DIRECTIVE
Switch every "screenshot" to "screen capture" in the rows from the line with "You are a GUI" to the line with "This screenshot has", and return only those lines with nothing else changed.

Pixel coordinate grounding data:
----

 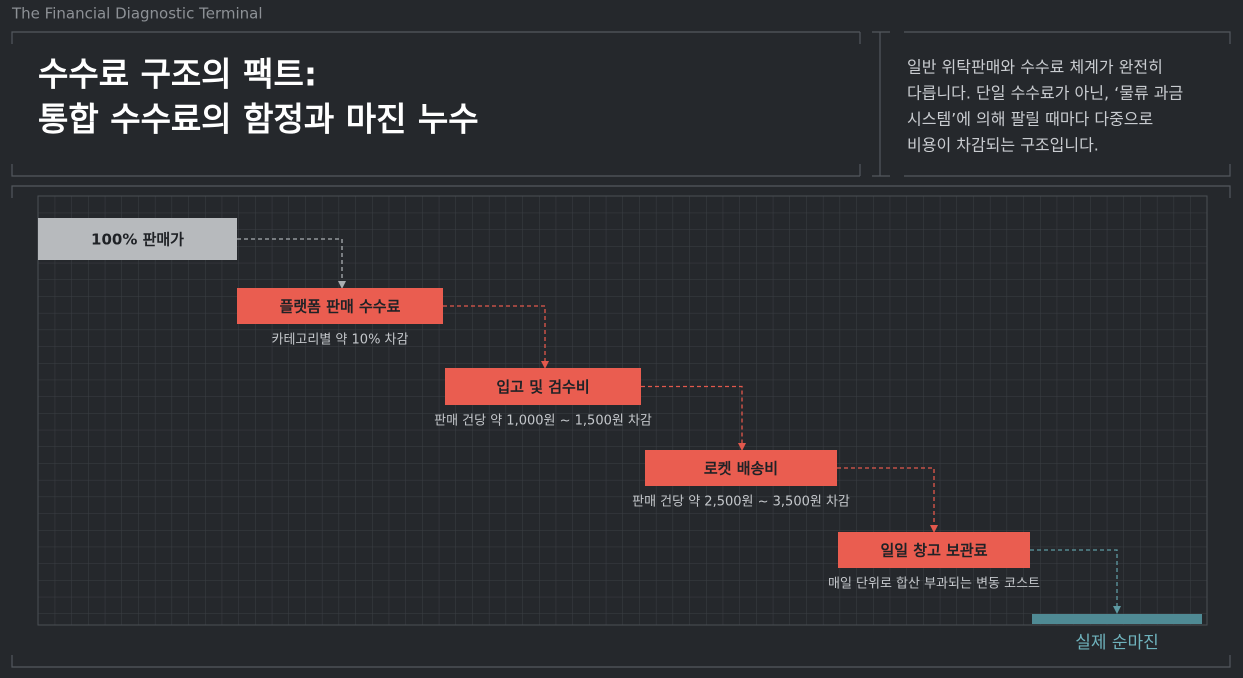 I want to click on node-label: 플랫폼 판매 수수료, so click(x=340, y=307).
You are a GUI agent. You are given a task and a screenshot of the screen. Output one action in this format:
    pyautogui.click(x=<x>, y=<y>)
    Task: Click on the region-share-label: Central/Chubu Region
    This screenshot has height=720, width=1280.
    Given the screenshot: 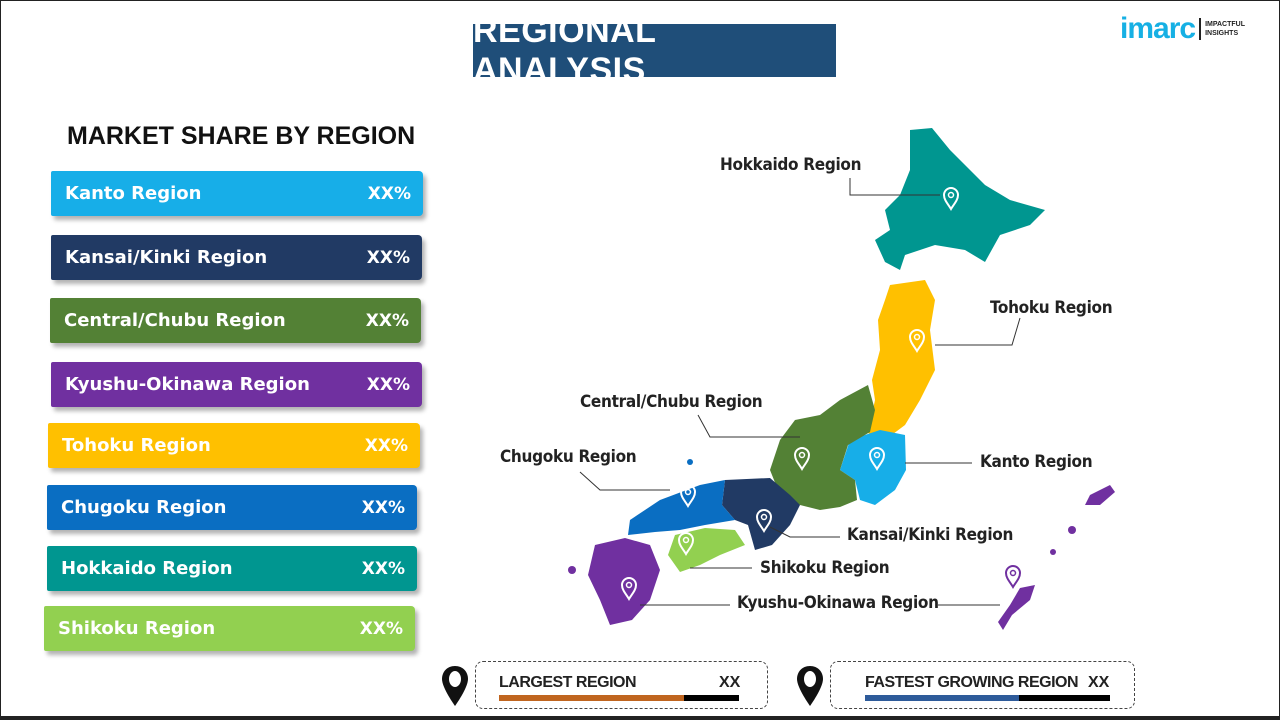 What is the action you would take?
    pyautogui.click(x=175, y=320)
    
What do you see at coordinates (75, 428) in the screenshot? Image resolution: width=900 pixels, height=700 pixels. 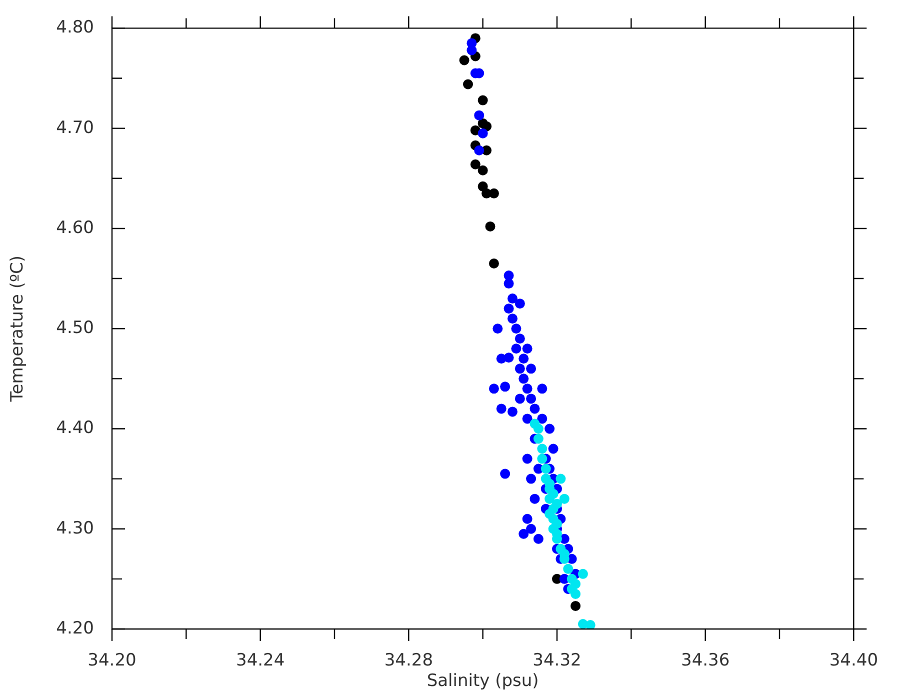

----

OUTPUT BELOW
You are a GUI agent. You are given a task and a screen capture of the screen. Output one action in this format:
    pyautogui.click(x=<x>, y=<y>)
    Task: Click on the region-share-label: Central/Chubu Region
    This screen capture has height=720, width=1280.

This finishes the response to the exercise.